Copy the records below word for word, starting at the line that contains "Task: Click the" and ending after the line that contains "[x=454, y=285]". Leave out the pictures.

DATA SHOWN ->
|---|

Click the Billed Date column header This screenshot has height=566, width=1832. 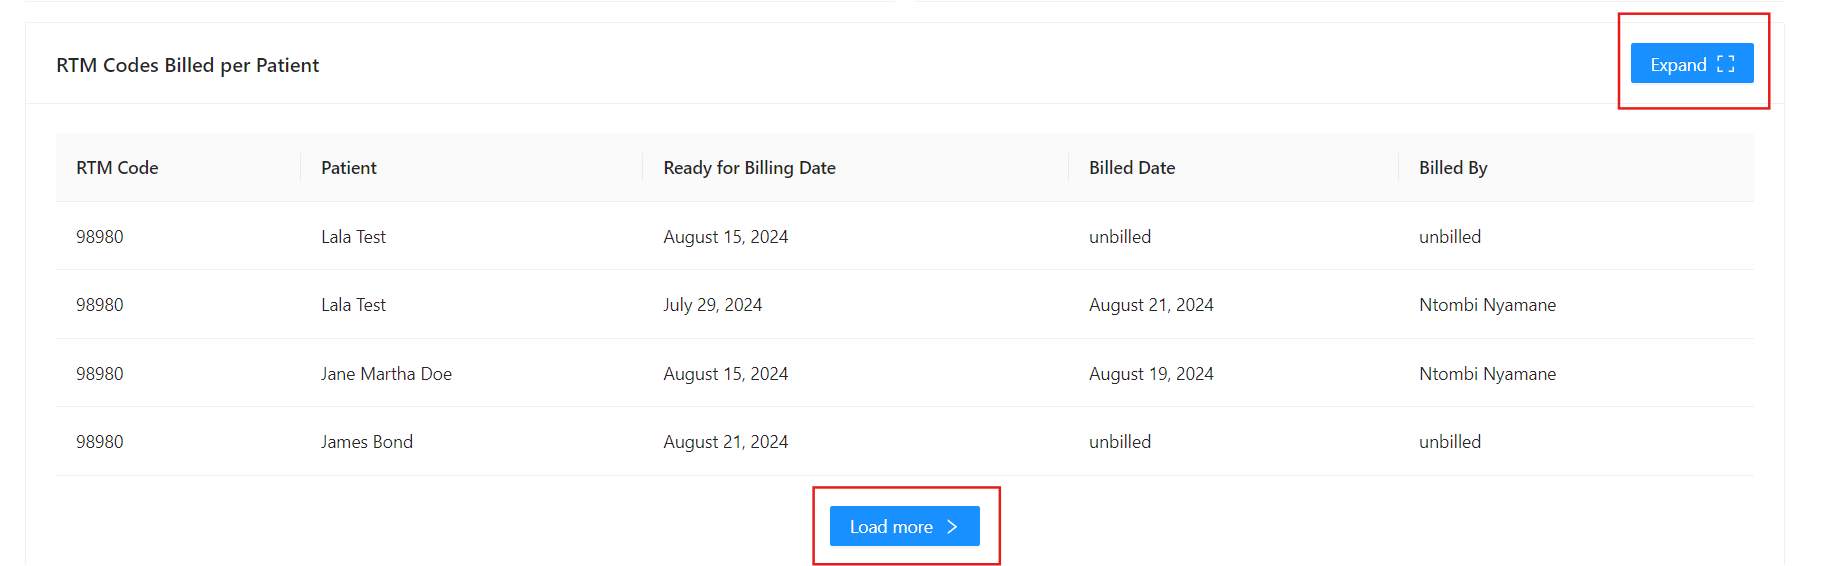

|---|

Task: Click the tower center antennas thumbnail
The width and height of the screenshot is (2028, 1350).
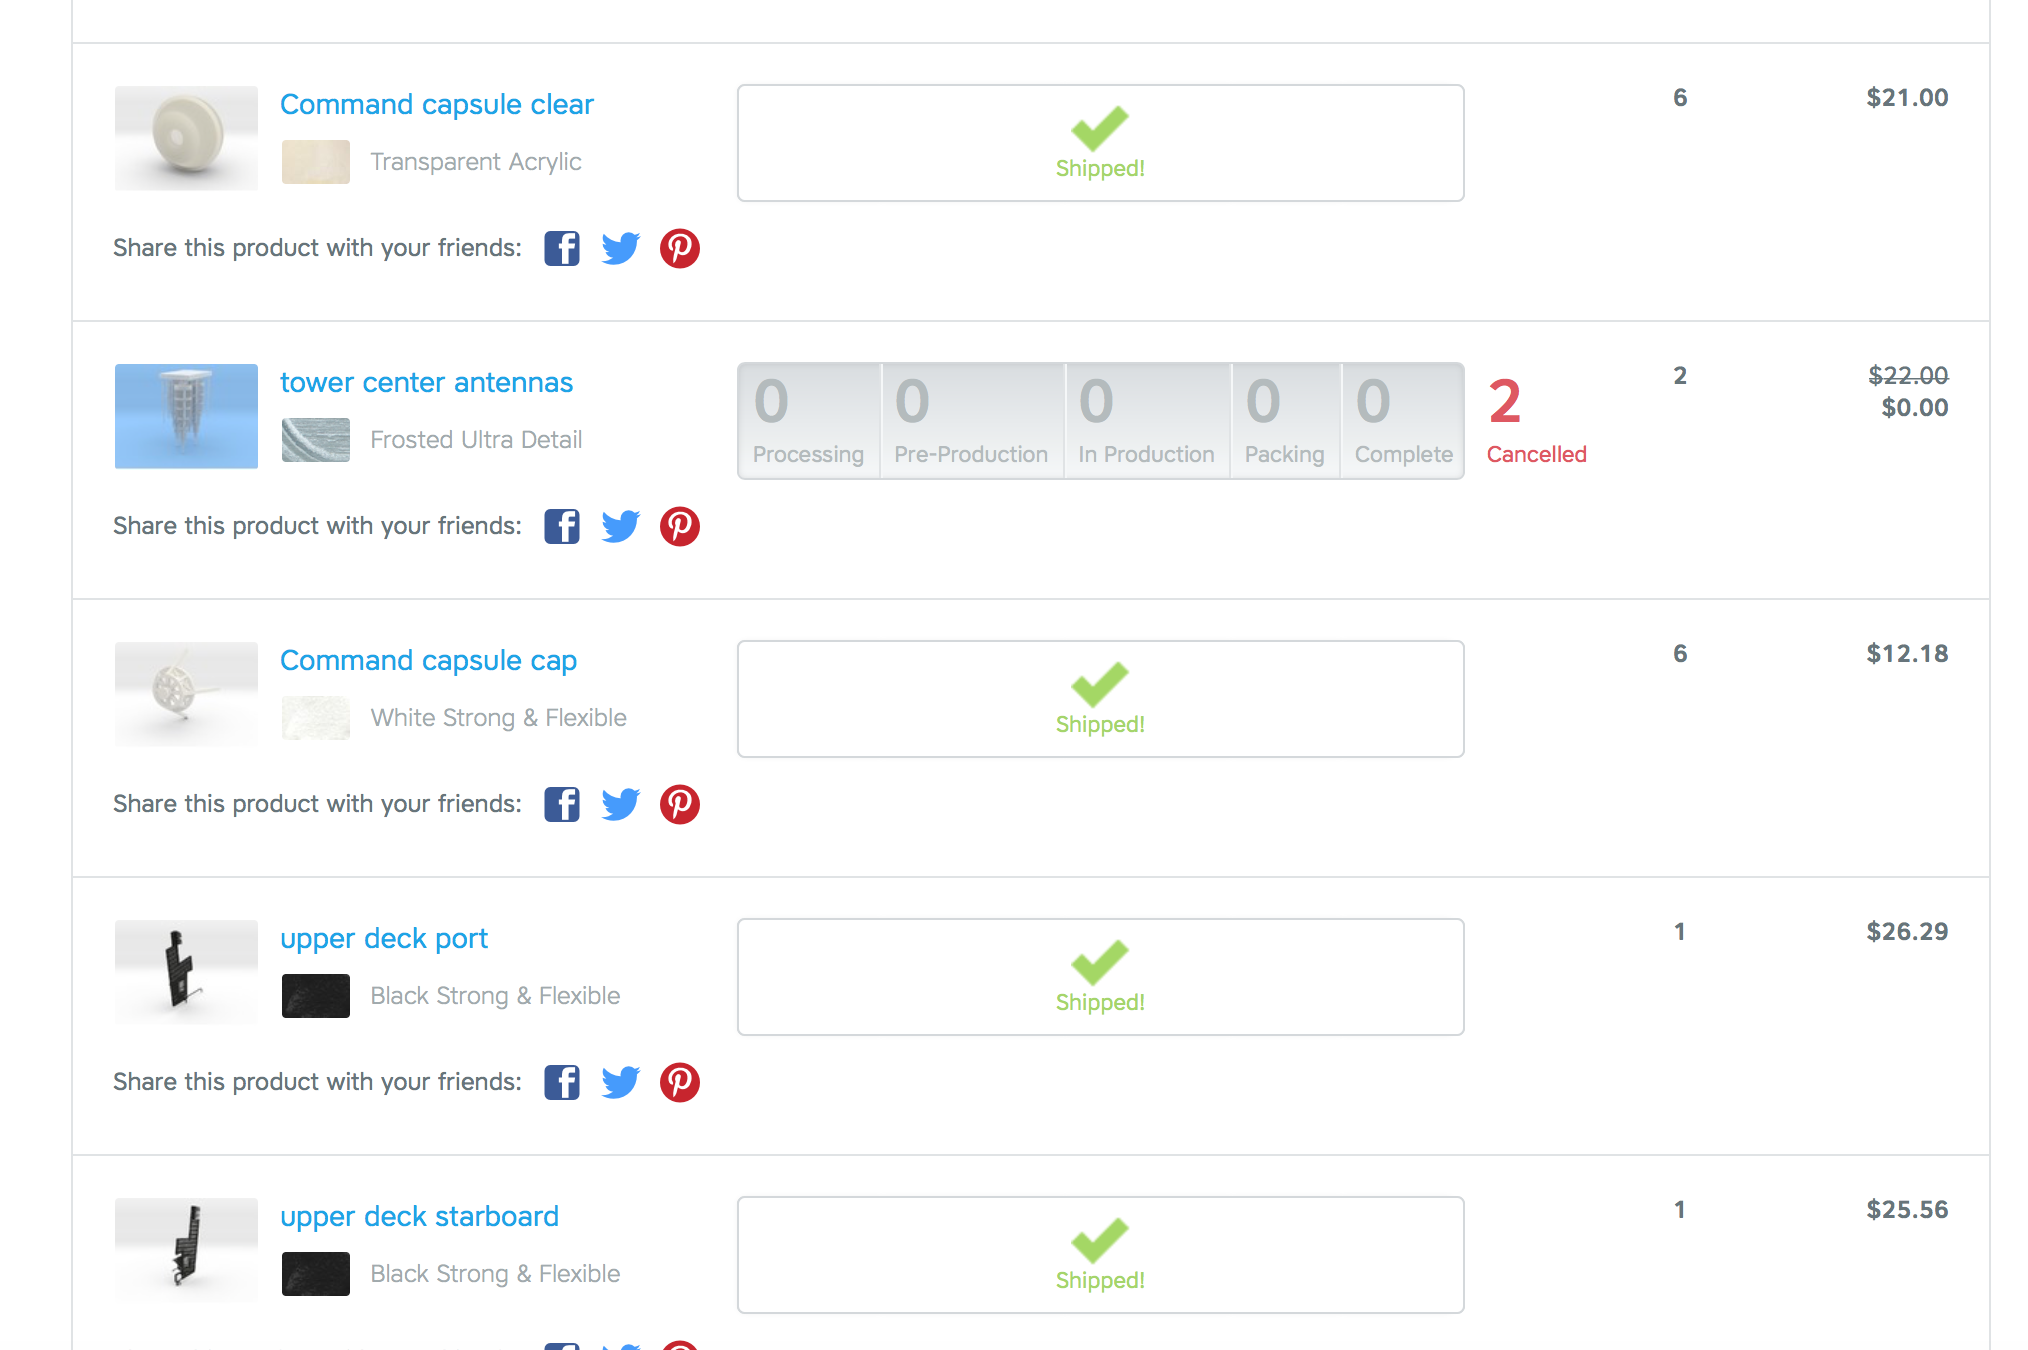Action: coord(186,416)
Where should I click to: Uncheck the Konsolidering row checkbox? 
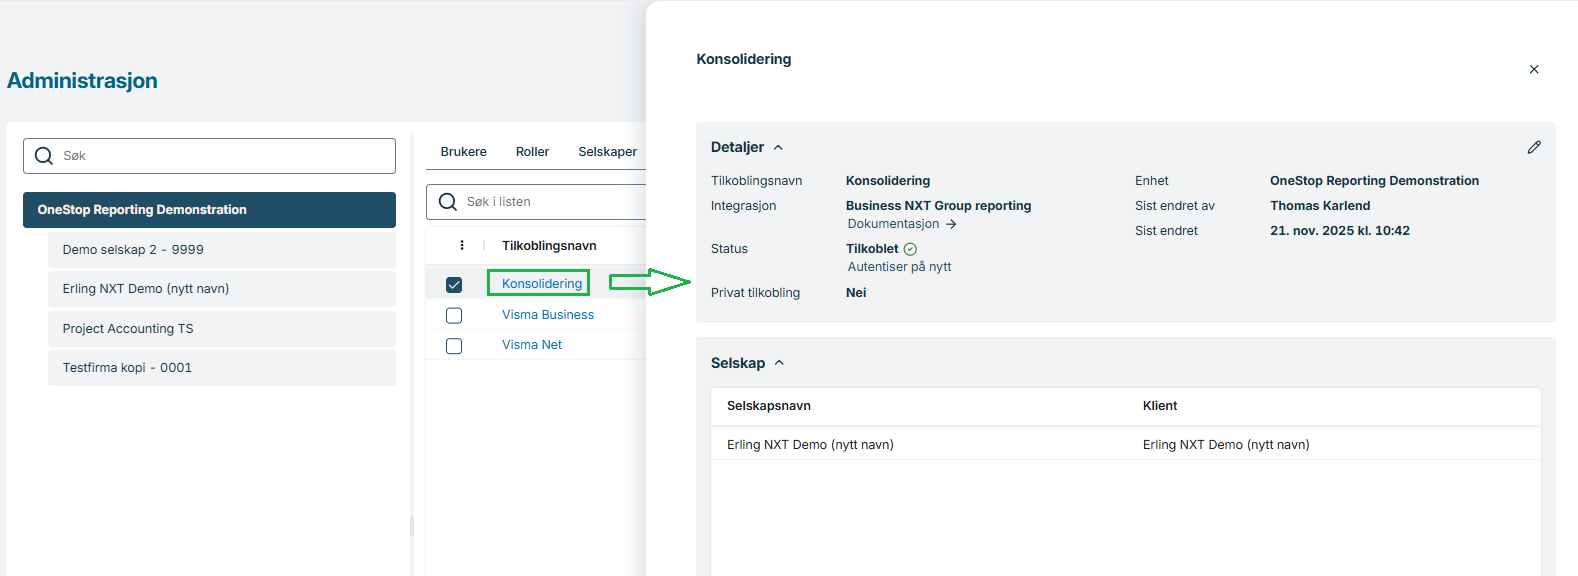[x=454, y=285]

|---|

EXERCISE RESULT ->
Task: Click the tower center antennas thumbnail
The width and height of the screenshot is (2028, 1350).
Action: coord(186,416)
Where should I click to: Uncheck the Konsolidering row checkbox? 
[x=454, y=285]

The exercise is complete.